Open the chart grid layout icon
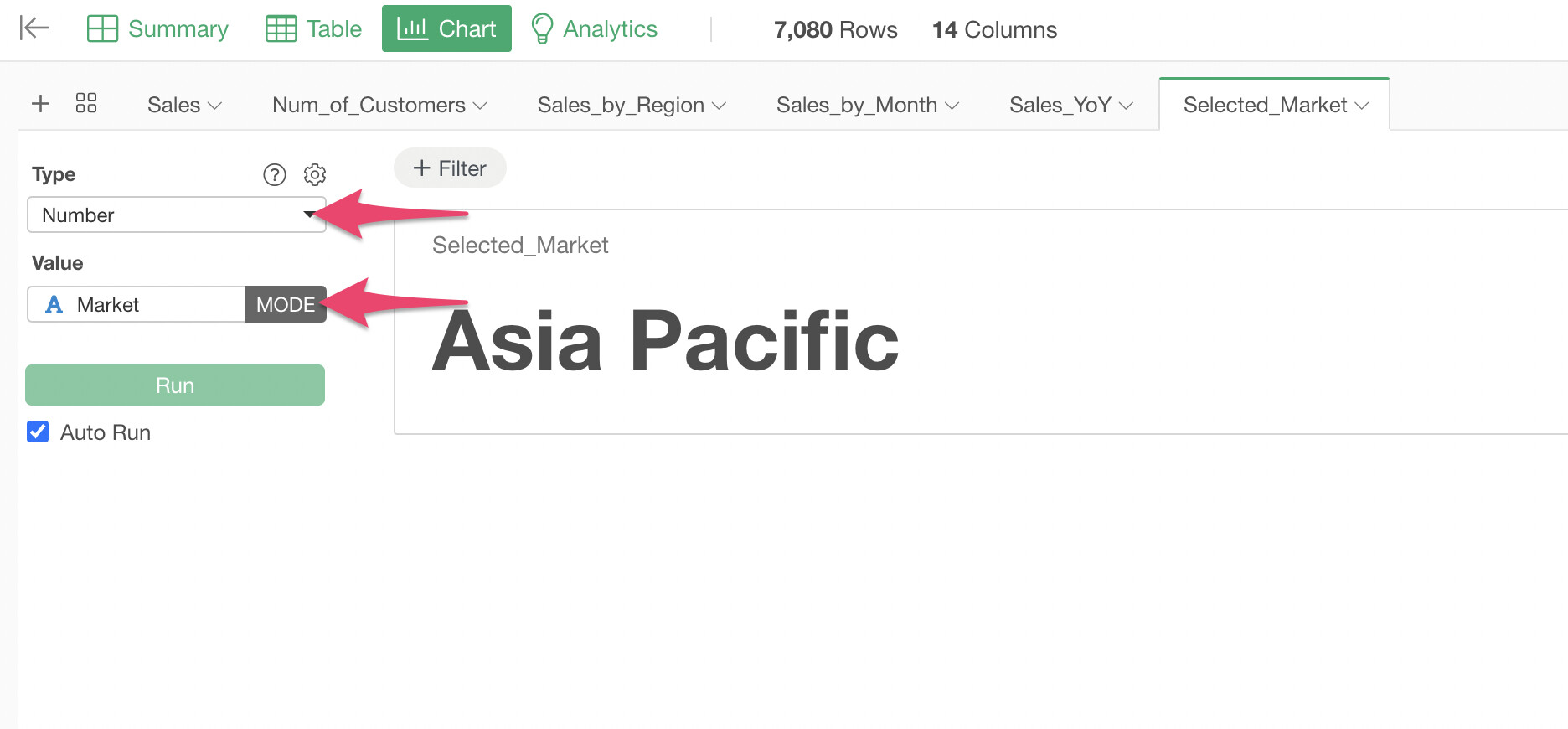Image resolution: width=1568 pixels, height=729 pixels. (86, 104)

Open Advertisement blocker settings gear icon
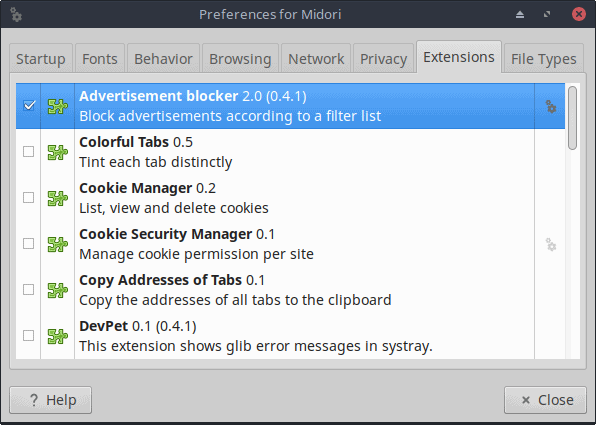551,106
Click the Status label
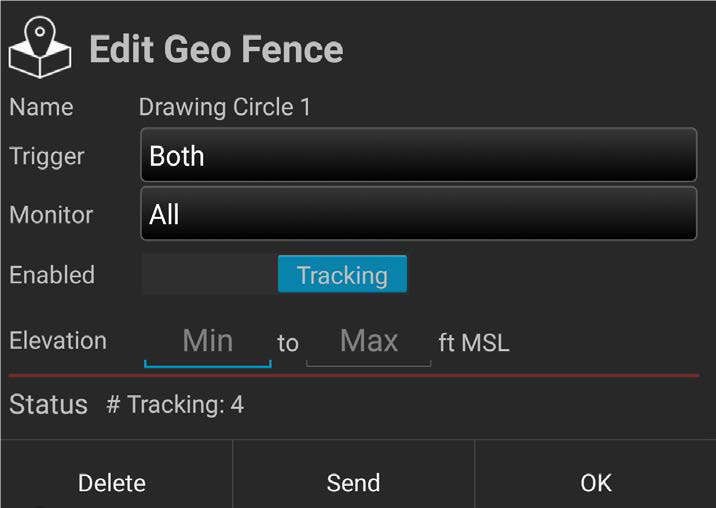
────────────────────────────────────────
Instructions for the task: Leave every picture out and set down exactly the lines running from the one with "Open Advertisement blocker settings gear icon" to the last line of the material above.

Reply:
Open Advertisement blocker settings gear icon
551,106
Click the Status label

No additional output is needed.